Trial implementation in the partner organisations will inform guidelines and recommendations so that the model can inform policy and practice in out of-home care across Australia.
To conduct a national review of current policy and practice as this relates to providing culturally safe and supportive care environments for non-Indigenous culturally diverse children in OOHC.
To understand experiences of current practices and policies from the perspectives of service workers, children, carers and birth family members, and seek their reflections on the strengths and limitations of current models of care.
To conduct in-depth case study examination of practice approaches that, based on practice wisdom and limited research evidence, are viewed as essential elements in supporting the cultural identity and connection of children in care, including: Cultural Care Planning; Cultural Mentoring Prgorams and Life Story Work programs.
To explore the barriers for culturally diverse members of the general population to becoming foster carers.
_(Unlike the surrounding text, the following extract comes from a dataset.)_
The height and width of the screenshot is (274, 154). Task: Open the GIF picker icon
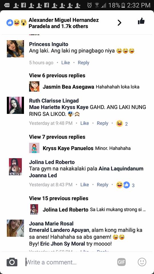(x=121, y=262)
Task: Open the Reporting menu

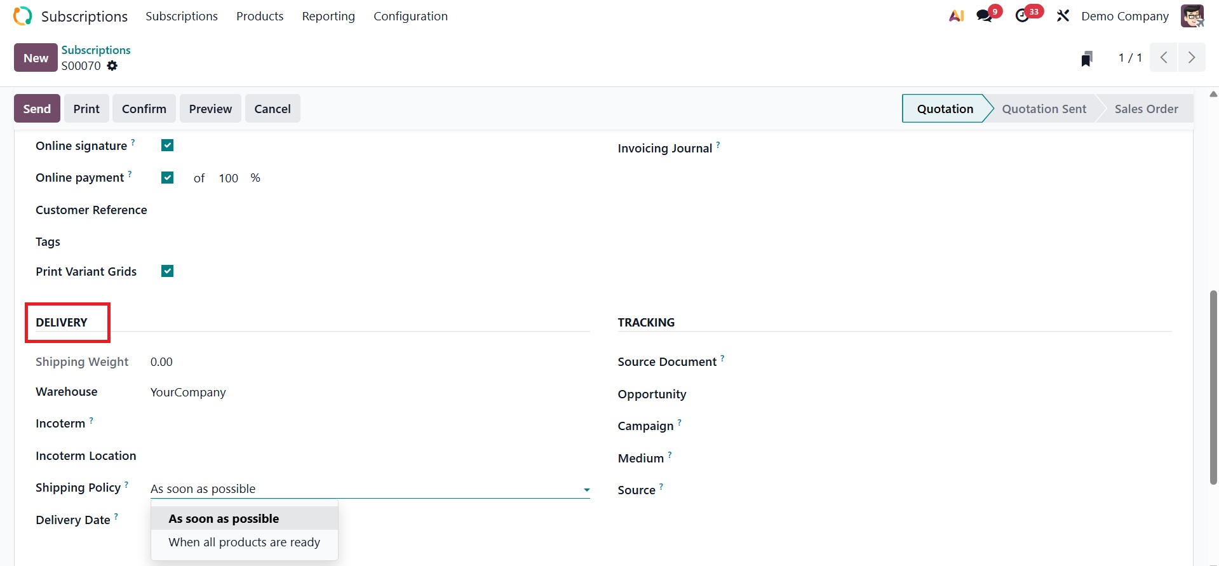Action: 328,17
This research will inform the development of strategies to expand the pool of foster carers available, thereby increasing the opportunity to match culturally diverse children with culturally similar carers.
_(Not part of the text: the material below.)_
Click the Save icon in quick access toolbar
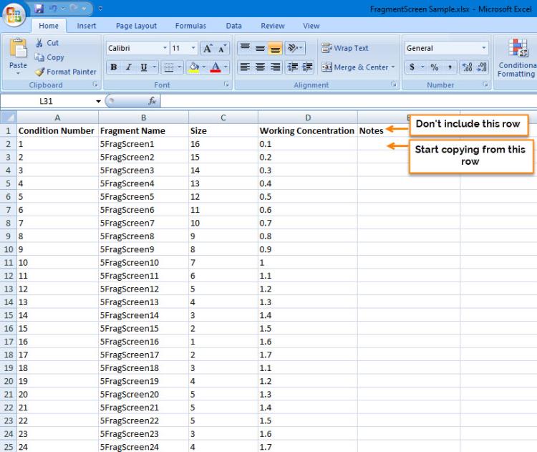Screen dimensions: 537x452 point(39,8)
To develop an exemplary module of cultural care for children in OOHC, including evidence-based programs and practices and to manualise the model to support high quality implementation across Australia.
To examine the implementation feasibility of the new practice model across three different sites, giving focus to the following elements of implantation: need, fit, resources, readiness and capacity.
To involve all stakeholders in all aspects of this research, including the often silenced voices of young children and birth family members.
Investing in the wellbeing of children in care is of critical national importance. These children are amongst the most marginalised and are at risk of poor life outcomes. Cultural disconnection further compounds this vulnerability. Cultural connection is crucial to supporting positive outcomes, and is a human right. There is a dearth of research to guide culturally supportive practice in OOHC. This study aligns with the National Science and Research Priority of Health: Practical Research Challenge 1 which speaks to the importance of developing better service models that improve outcomes and reduce disparities for disadvantaged and vulnerable groups.
Australian OOHC services are currently in an era of significant reform. It is essential that high quality research is available to inform the national conversation. This study will be the first in Australia to include the voices of all stakeholders as this relates to culturally safe care environments, including young children and birth family members. It will also be the first to address the barriers for culturally diverse families to becoming foster carers.